Francine Steiner

Detalhe da Obra.
Detalhe da obra, reparem na maneira como ele coloca a tinta, em alto relevo.

Isabela Constantino
O Museu de Arte Moderna de São Paulo tem o compromisso de manter viva a memória de artistas de vários tempos. Com a exposição Belo Caos, o MAM homenageia Jorge Guinle, um artista de breve carreira, porém de intensas contribuições para a arte brasileira, inserindo sua pintura numa relação contemporânea.
A Fundação Iberê Camargo apresenta junto com os curadores Ronaldo Brito e Vanda Klabin esta espocição.
Summer Interlude, 1986
Óleo sobre tela
Coleção Eduardo Guinle
As obras de Jorge Guinle, apesar de serem antigas, dão a impressão de tinta fresca, o que mostra a real vontade do artista de permanecer jovem e mostra a vontade de viver, de agradar e desagradar ao mesmo tempo. Abre o apetite futuro. Foi com esse estilo de pintura que o pintor libertou a arte brasileira.

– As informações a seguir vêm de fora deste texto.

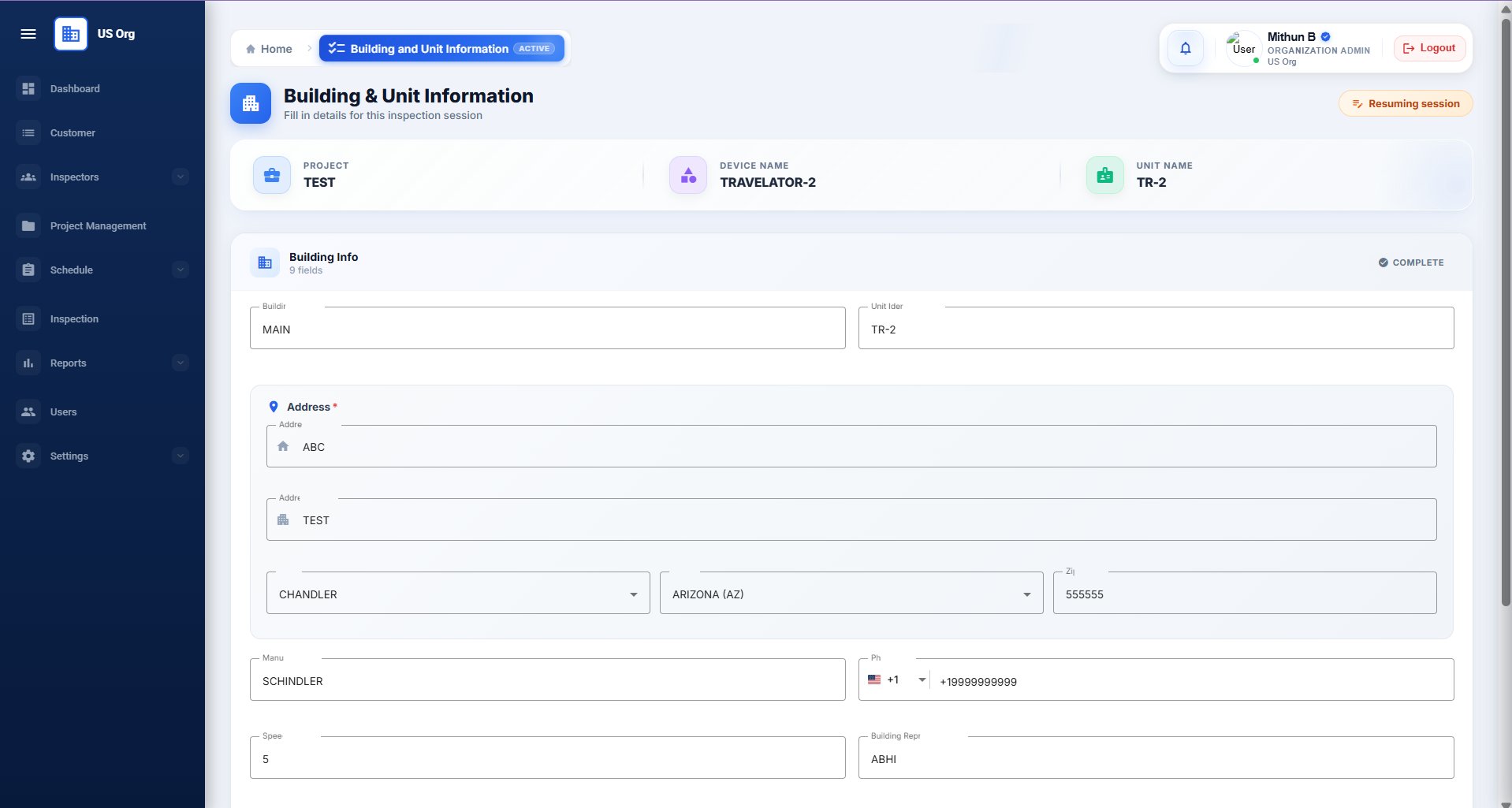Viewport: 1512px width, 808px height.
Task: Expand the Inspectors submenu chevron
Action: pyautogui.click(x=181, y=177)
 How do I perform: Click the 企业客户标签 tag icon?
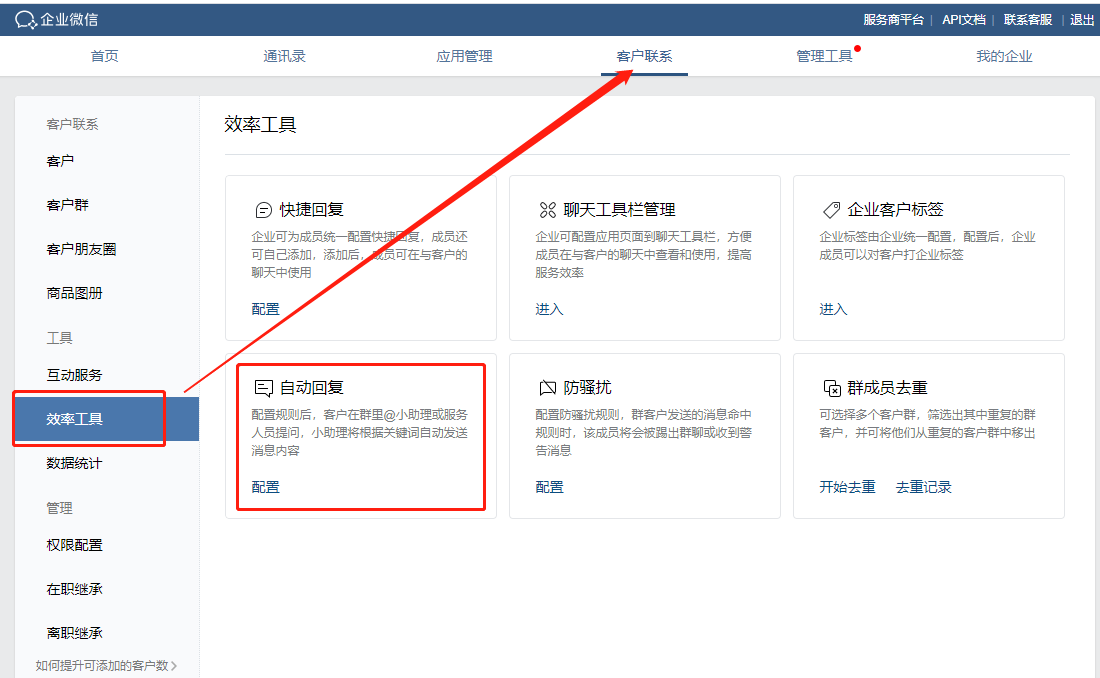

Sua obra é sinônimo da pintura brasileira contemporânea. Ela mostra o mundo real, um belo caos. O pintor mostrava vida e arte integradas de uma maneira única.
Céu selado, 1982
Óleo sobre tela
Coleção Renato Margutti Corrêa
Obra inteira.
Listen to the blues, 1986
Óleo sobre tela
Coleção Genildo Valença
A disposição da exposição é muito confortavel e de fácil compreensão. As fotos estão escuras, pois só podia tirar fotos se flash. A exposição começou em 3 de fevereiro e vai até 22 de março, é preciso pagar e o ingresso custa R$ 5,oo inteira e R$2,50 a meia, para estudantes e professores. O acesso ao local é fácil com estacionamentos amplos, porém precisa de zona azul, o cartão de duas horas custa R$1,80.